---- Material supplied

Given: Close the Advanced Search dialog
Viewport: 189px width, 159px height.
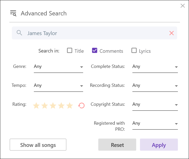Looking at the screenshot, I should pyautogui.click(x=182, y=6).
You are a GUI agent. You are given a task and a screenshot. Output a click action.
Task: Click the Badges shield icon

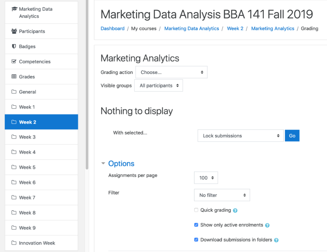click(x=14, y=46)
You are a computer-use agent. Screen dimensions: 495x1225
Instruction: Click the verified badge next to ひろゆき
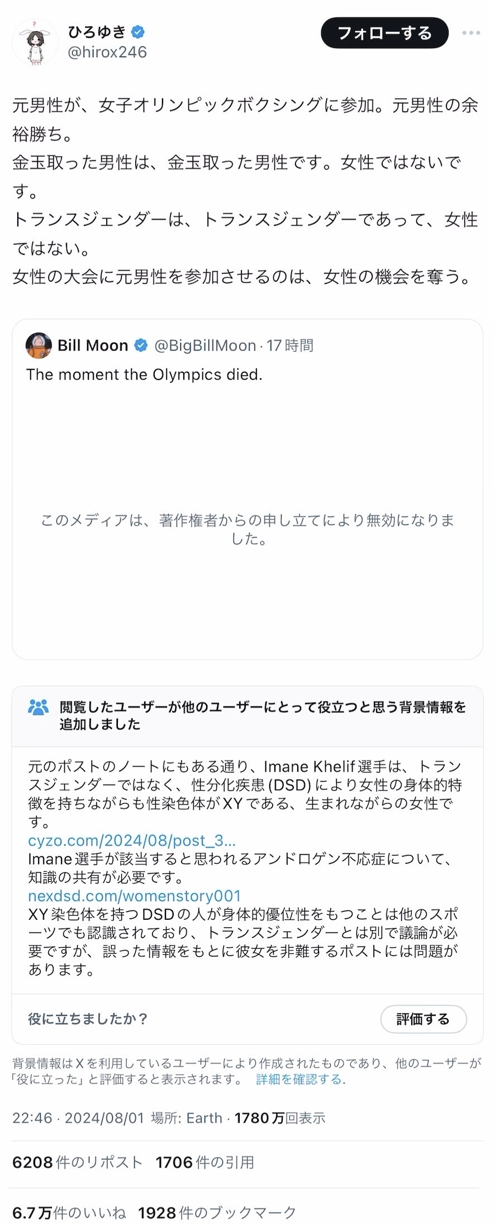point(139,32)
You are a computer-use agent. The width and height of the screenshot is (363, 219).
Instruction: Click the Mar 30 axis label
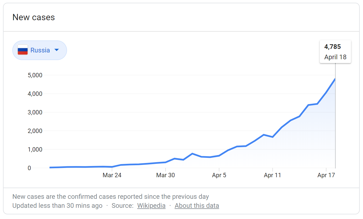pos(165,175)
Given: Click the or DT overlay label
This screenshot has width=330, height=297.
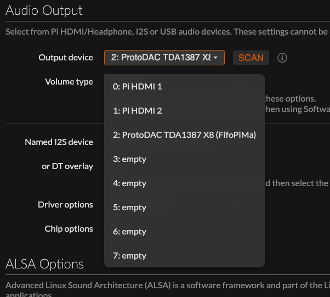Looking at the screenshot, I should point(67,166).
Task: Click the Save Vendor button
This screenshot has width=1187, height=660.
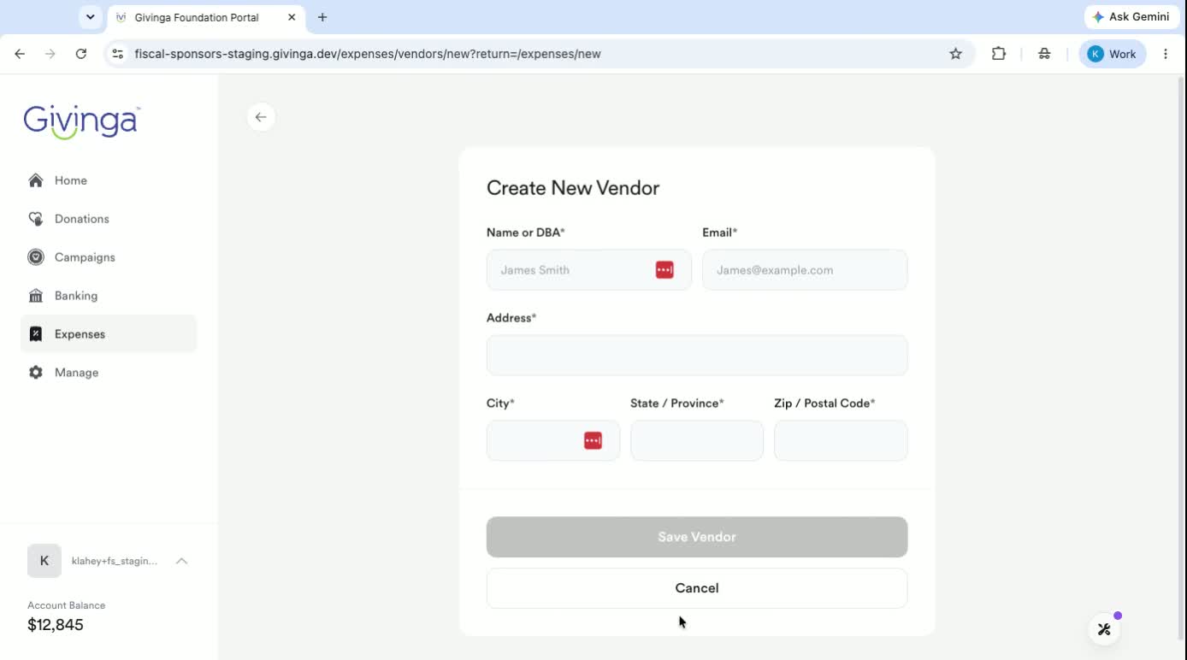Action: pyautogui.click(x=697, y=537)
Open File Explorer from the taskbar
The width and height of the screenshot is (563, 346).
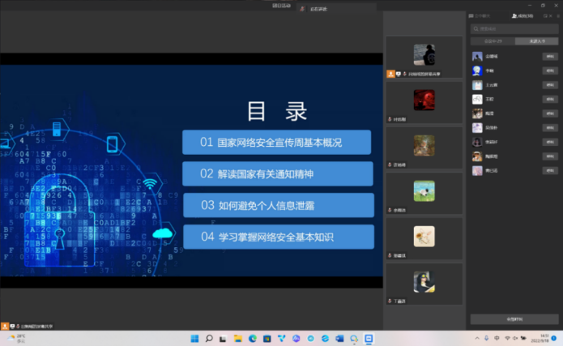pos(237,338)
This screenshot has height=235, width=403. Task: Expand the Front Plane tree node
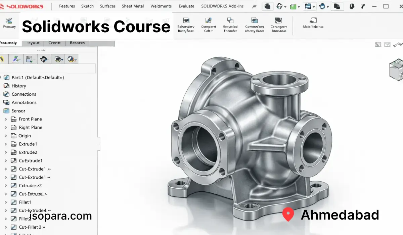[x=6, y=119]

--------

Output the lines above in full and exactly as given, omitting any pictures.

### Output for this task
Given: Close the Advanced Search dialog
Viewport: 189px width, 159px height.
Looking at the screenshot, I should pyautogui.click(x=182, y=6).
You are a GUI agent. You are given a task and a screenshot. Output a click action.
Task: Click the Badges shield icon

click(x=14, y=46)
You are a computer-use agent. Screen dimensions: 495x1225
Instruction: Click the verified badge next to ひろゆき
point(139,32)
You are a computer-use agent. The width and height of the screenshot is (363, 219).
Instruction: Click the Mar 30 axis label
pos(165,175)
Given: Click the or DT overlay label
This screenshot has width=330, height=297.
Looking at the screenshot, I should point(67,166).
Task: Click the Save Vendor button
This screenshot has width=1187, height=660.
Action: pyautogui.click(x=697, y=537)
Open File Explorer from the taskbar
The width and height of the screenshot is (563, 346).
pos(237,338)
This screenshot has height=235, width=403. Task: Expand the Front Plane tree node
[x=6, y=119]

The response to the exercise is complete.